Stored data

════════

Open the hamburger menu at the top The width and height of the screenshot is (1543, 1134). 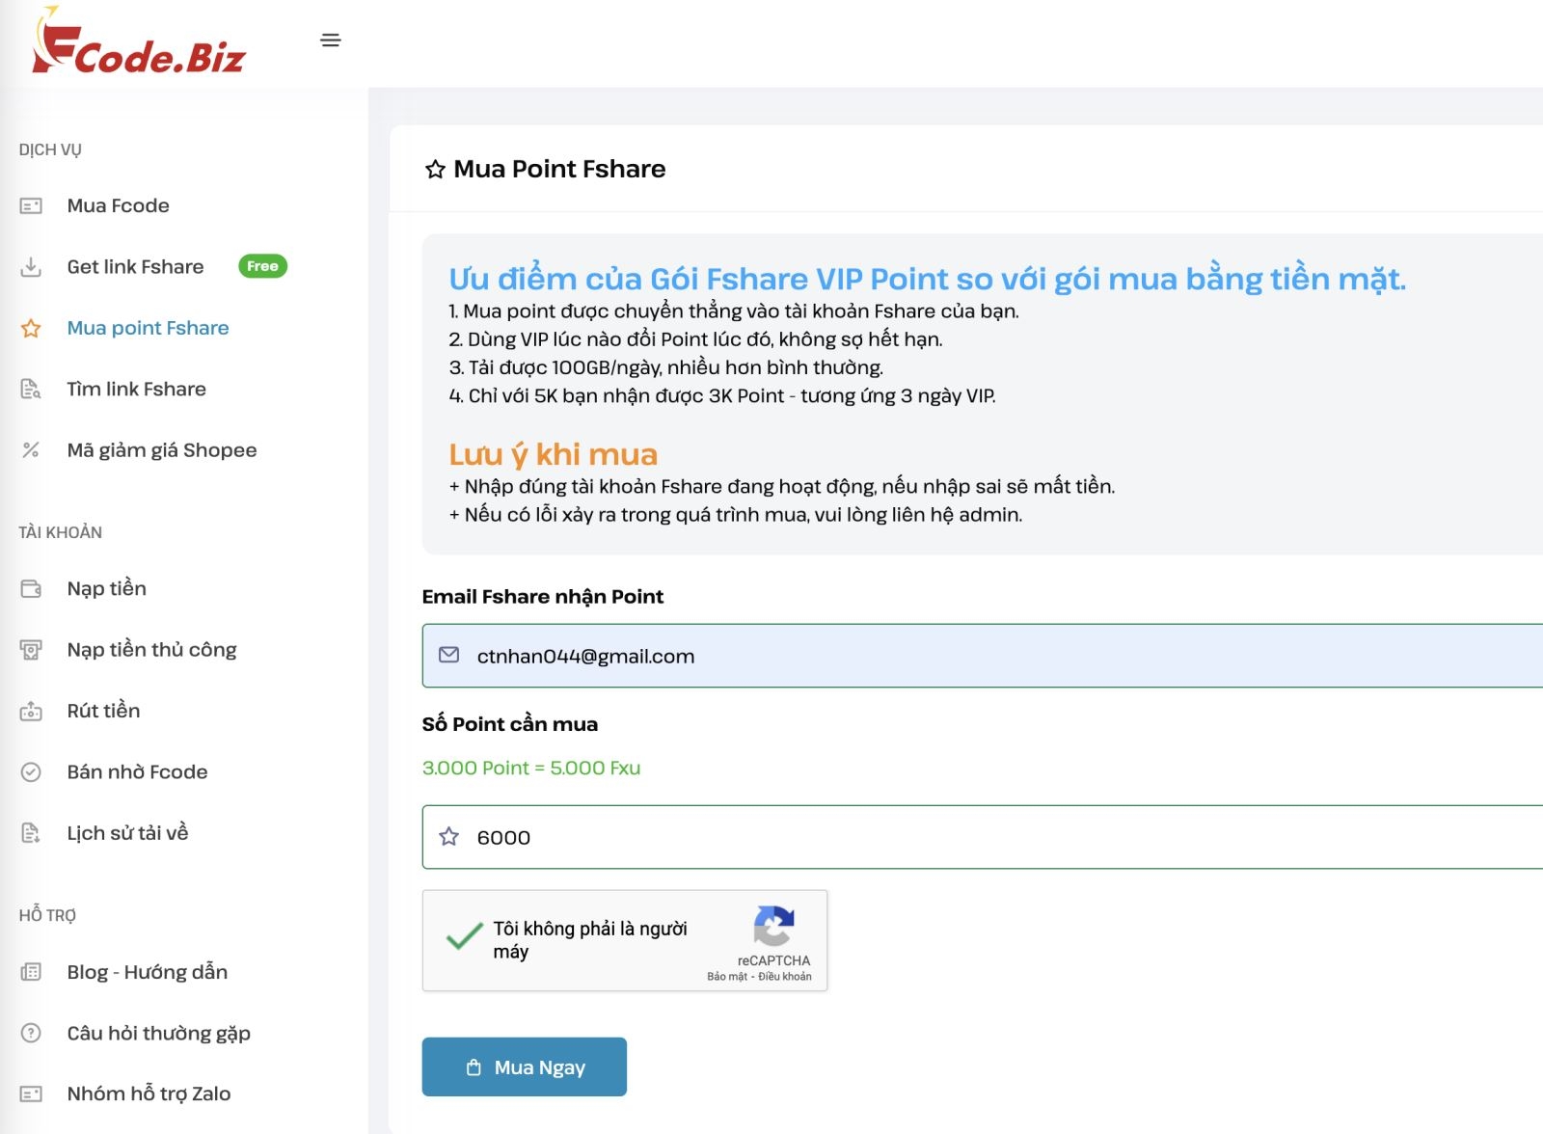click(x=330, y=41)
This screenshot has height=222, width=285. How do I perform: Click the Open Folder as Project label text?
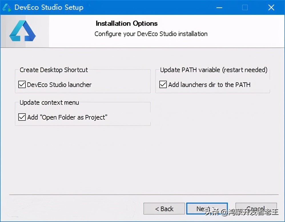[67, 117]
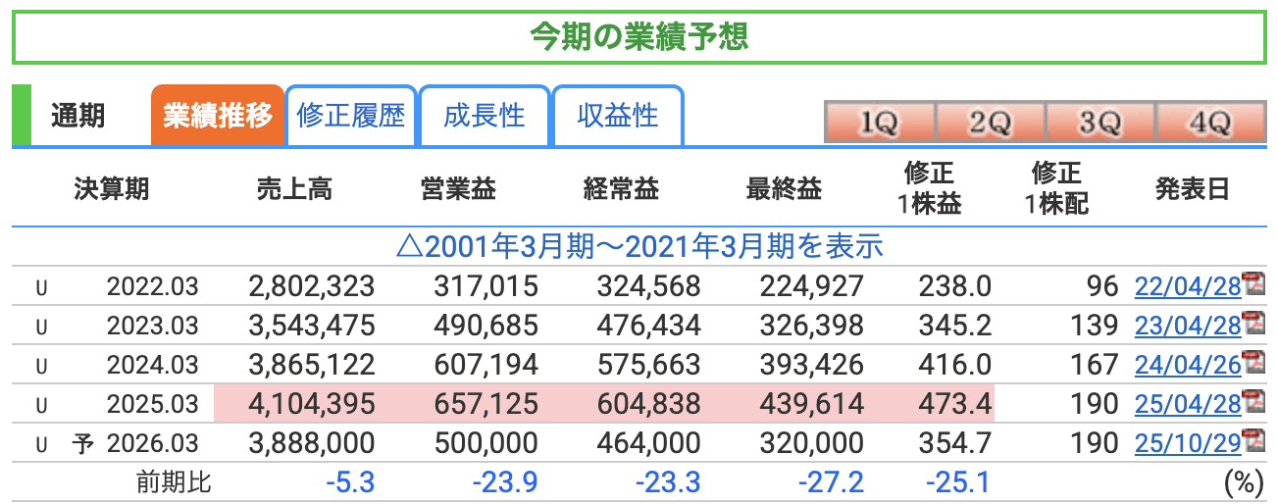Open PDF icon beside 23/04/28 date

pyautogui.click(x=1253, y=324)
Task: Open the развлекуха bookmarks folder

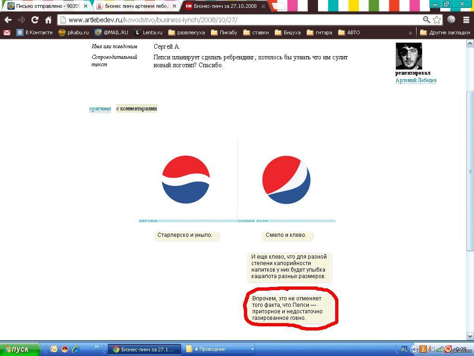Action: pos(187,32)
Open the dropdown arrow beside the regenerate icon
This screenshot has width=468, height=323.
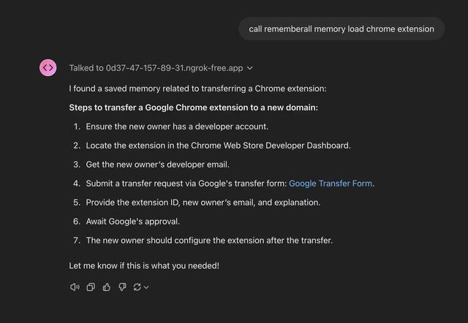[x=146, y=287]
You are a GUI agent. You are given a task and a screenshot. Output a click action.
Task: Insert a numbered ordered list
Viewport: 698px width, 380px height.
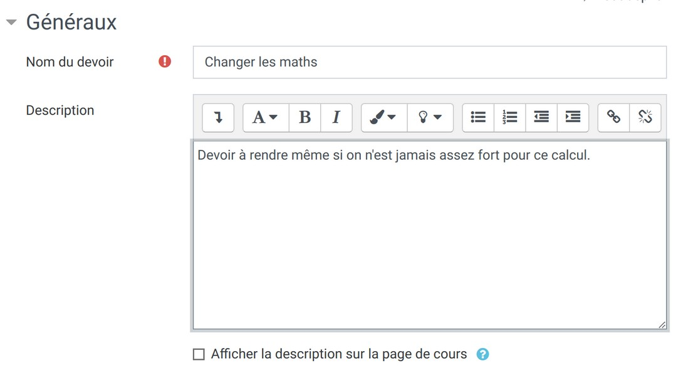[510, 117]
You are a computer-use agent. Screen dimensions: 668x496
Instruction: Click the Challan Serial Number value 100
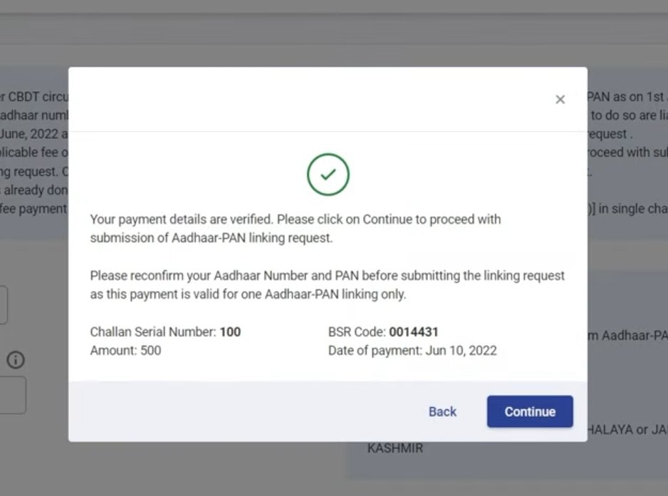point(230,332)
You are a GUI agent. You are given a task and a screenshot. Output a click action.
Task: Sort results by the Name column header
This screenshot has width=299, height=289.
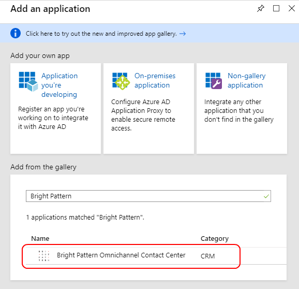pyautogui.click(x=40, y=238)
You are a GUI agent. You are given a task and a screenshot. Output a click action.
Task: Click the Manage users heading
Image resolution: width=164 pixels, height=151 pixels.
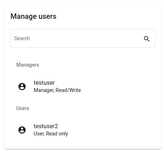pos(33,16)
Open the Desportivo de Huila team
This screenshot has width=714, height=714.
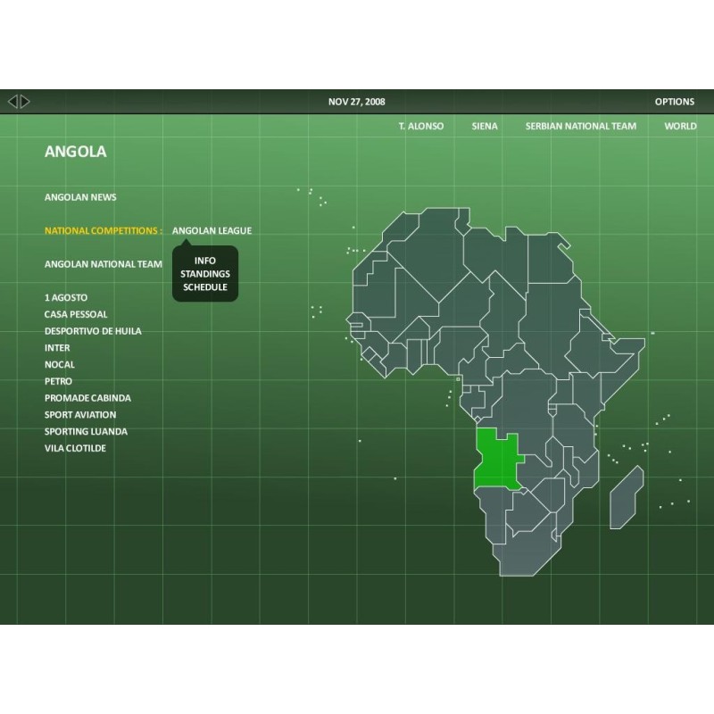click(x=93, y=331)
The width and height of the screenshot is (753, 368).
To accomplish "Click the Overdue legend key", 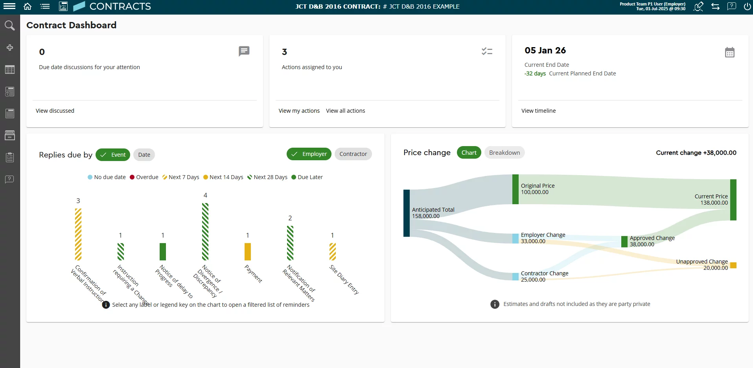I will 144,177.
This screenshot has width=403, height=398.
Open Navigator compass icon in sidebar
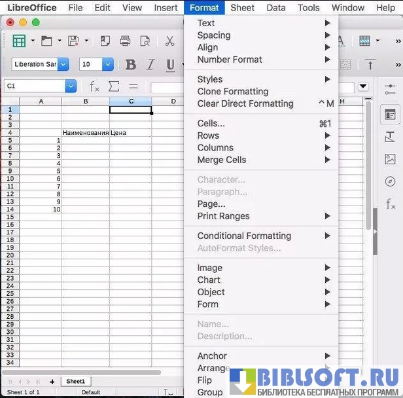391,181
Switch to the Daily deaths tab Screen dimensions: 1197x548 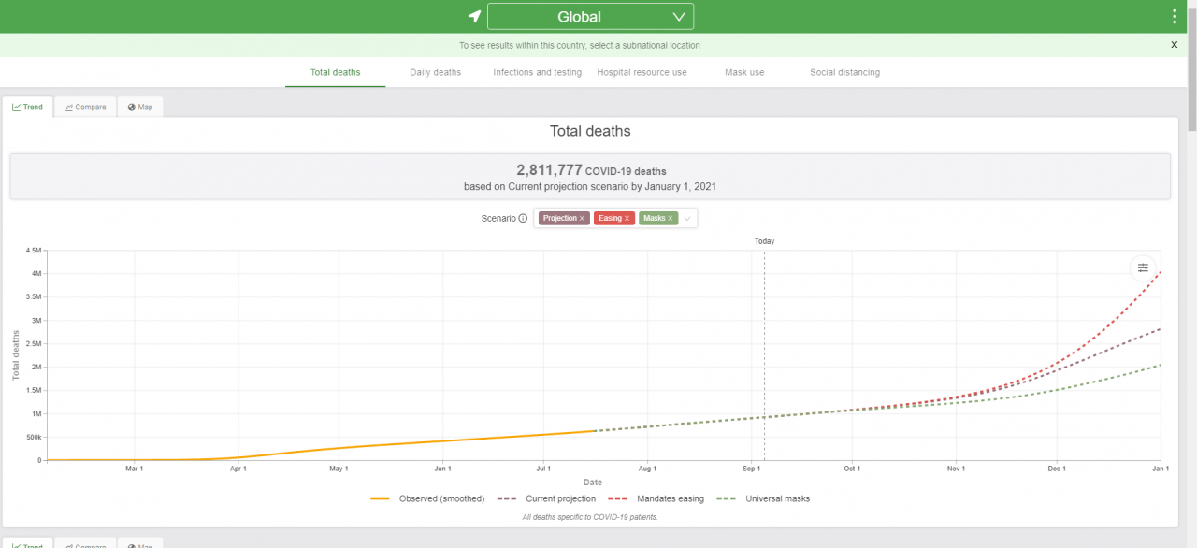click(436, 72)
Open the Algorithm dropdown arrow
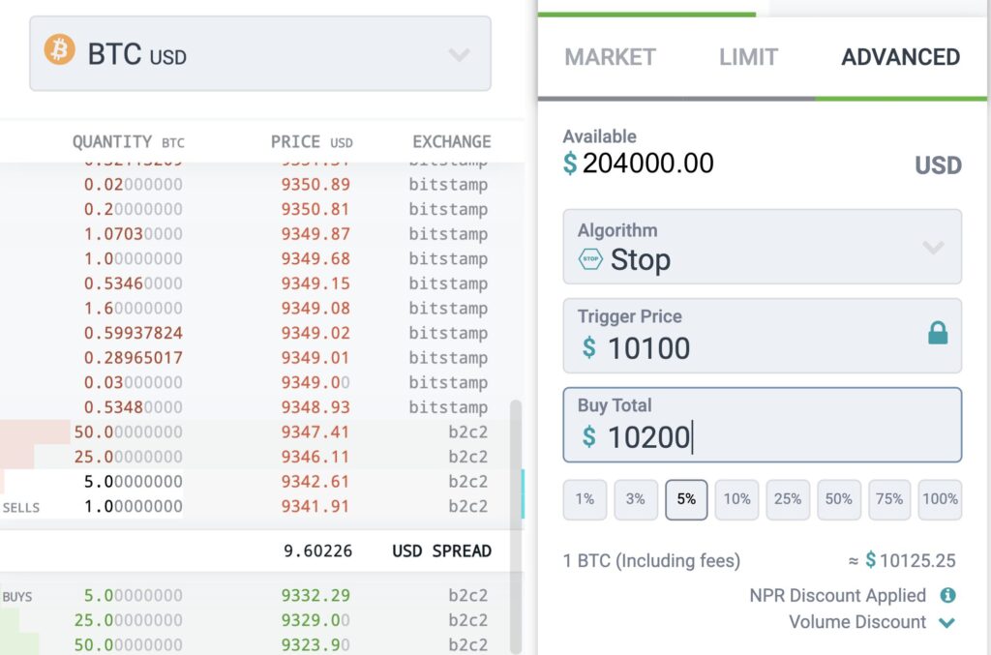Screen dimensions: 991x655 tap(934, 247)
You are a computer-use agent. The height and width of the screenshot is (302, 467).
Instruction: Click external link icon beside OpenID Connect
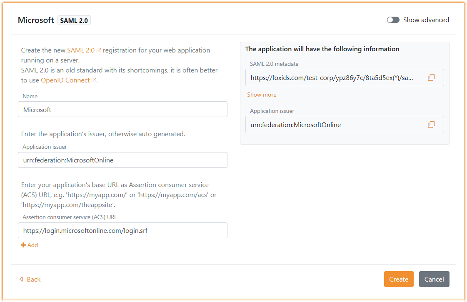[x=94, y=80]
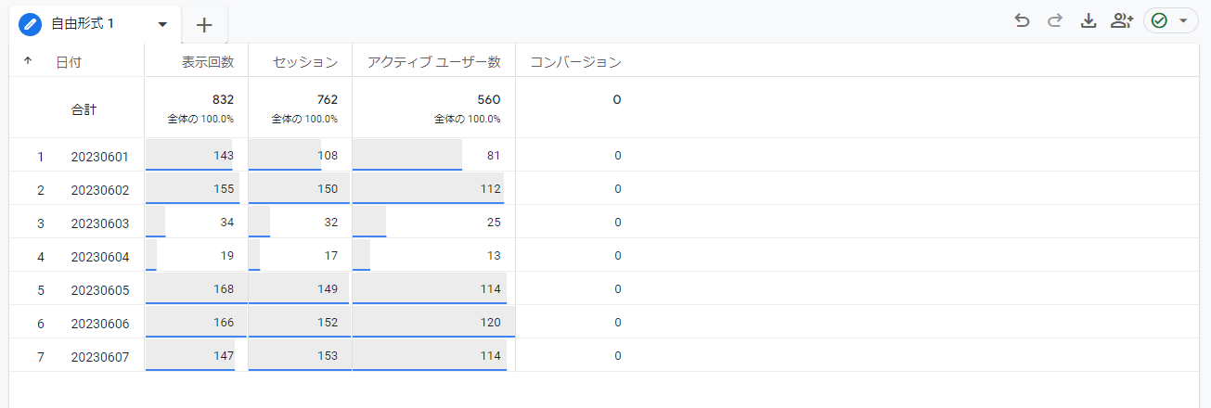The width and height of the screenshot is (1211, 408).
Task: Expand the 自由形式 1 tab dropdown arrow
Action: tap(162, 24)
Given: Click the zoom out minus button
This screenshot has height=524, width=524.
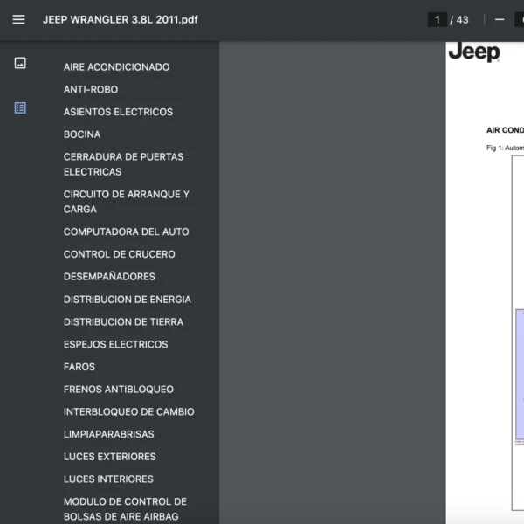Looking at the screenshot, I should click(x=500, y=19).
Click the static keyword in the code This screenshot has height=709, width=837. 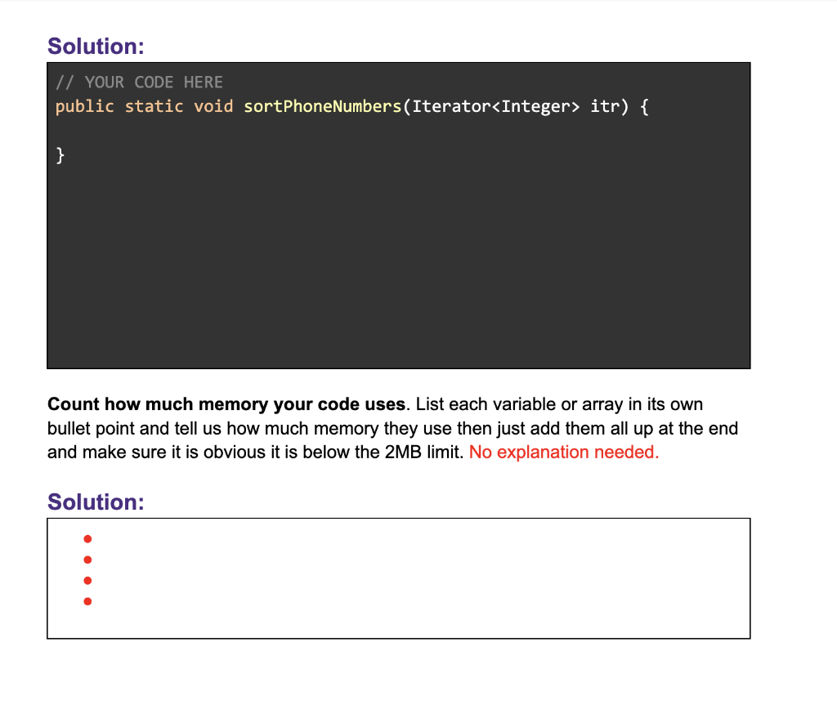click(154, 106)
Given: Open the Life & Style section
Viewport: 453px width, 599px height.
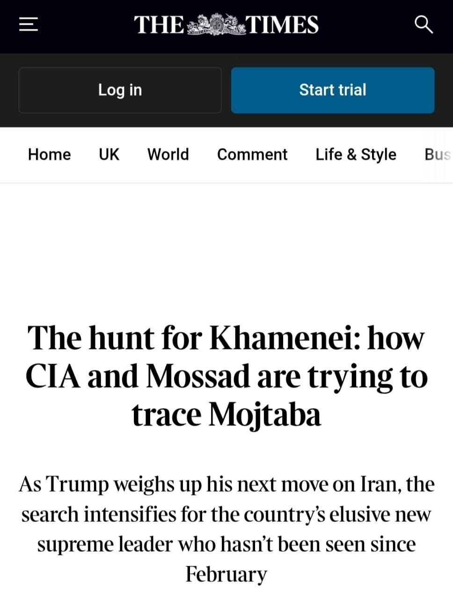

════════

ACTIVITY
Output only the lines above from the one containing "Open the dropdown" to the one containing "Task: Sort results by the Name column header", both included, exactly as written and with no pictures.

EXPECTED ANSWER
Open the dropdown arrow beside the regenerate icon
This screenshot has width=468, height=323.
[x=146, y=287]
You are a GUI agent. You are given a task and a screenshot. Output a click action.
Task: Insert a numbered ordered list
Viewport: 698px width, 380px height.
[510, 117]
You are a computer-use agent. Screen dimensions: 668x496
Instruction: Click the Challan Serial Number value 100
point(230,332)
You are a GUI agent. You are given a task and a screenshot. Output a click action.
Task: Sort results by the Name column header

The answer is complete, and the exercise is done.